START Dataset extract
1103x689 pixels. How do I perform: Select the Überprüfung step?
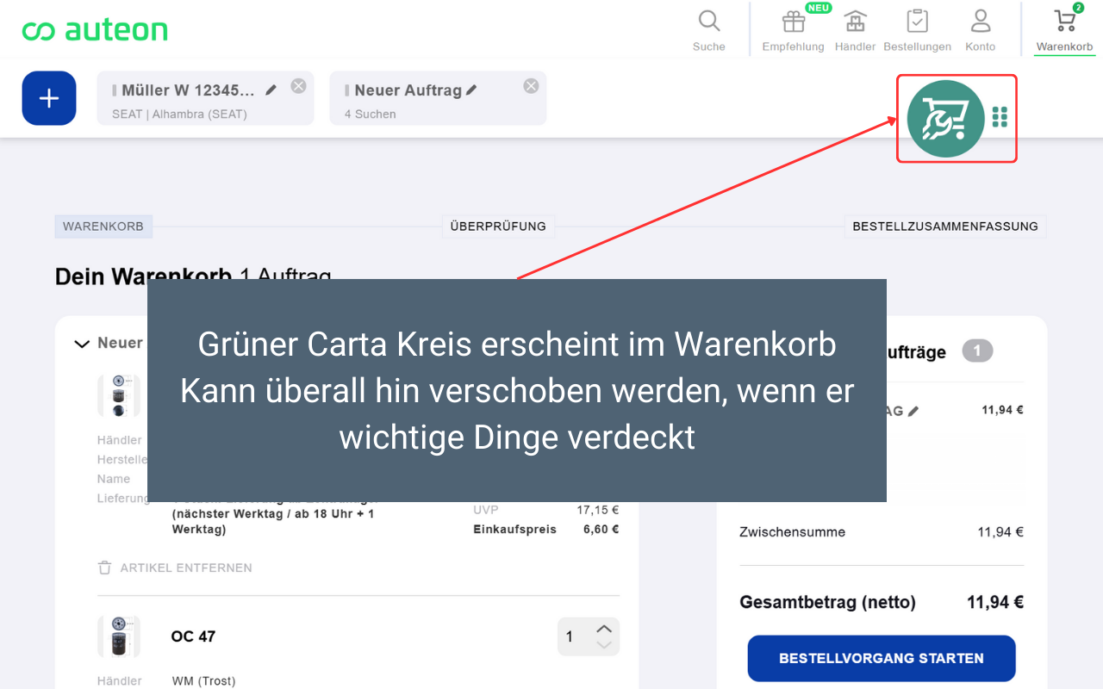498,227
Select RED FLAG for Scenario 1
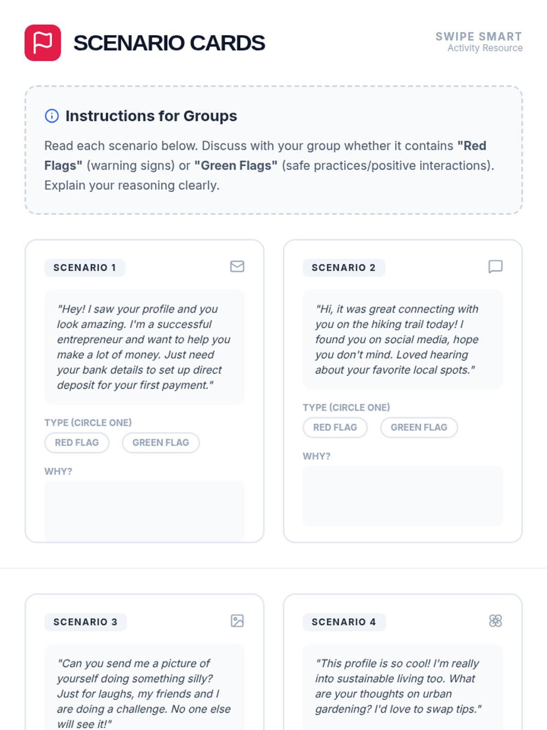The image size is (547, 730). click(77, 443)
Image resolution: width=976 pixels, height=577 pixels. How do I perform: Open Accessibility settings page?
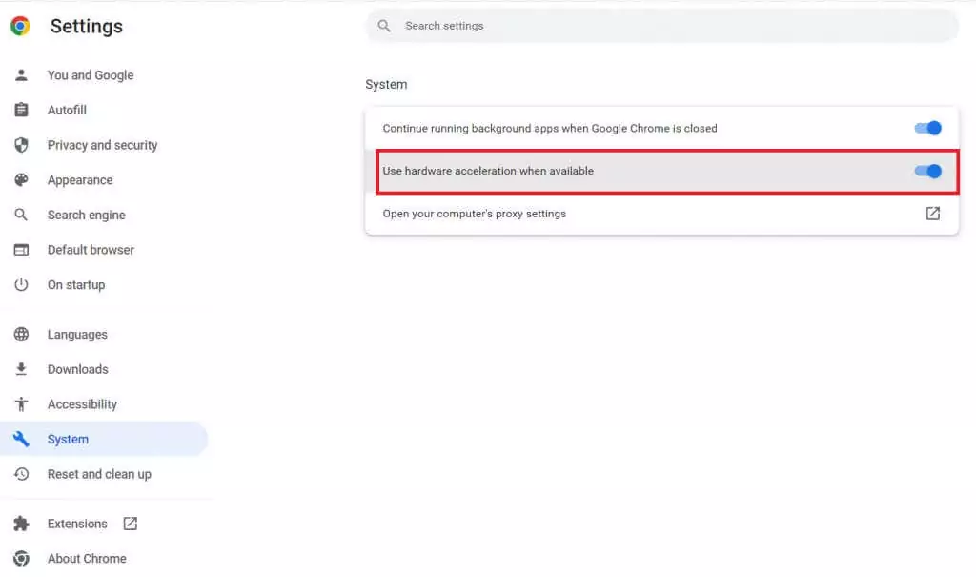pyautogui.click(x=82, y=404)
END Dataset extract
§ **The task**: Omit the pictures, and please restate word for word the lines running from the line with "Image resolution: width=976" to the end of the entries.

§ **The answer**:
Image resolution: width=976 pixels, height=577 pixels. How do I perform: Open Accessibility settings page?
pyautogui.click(x=82, y=404)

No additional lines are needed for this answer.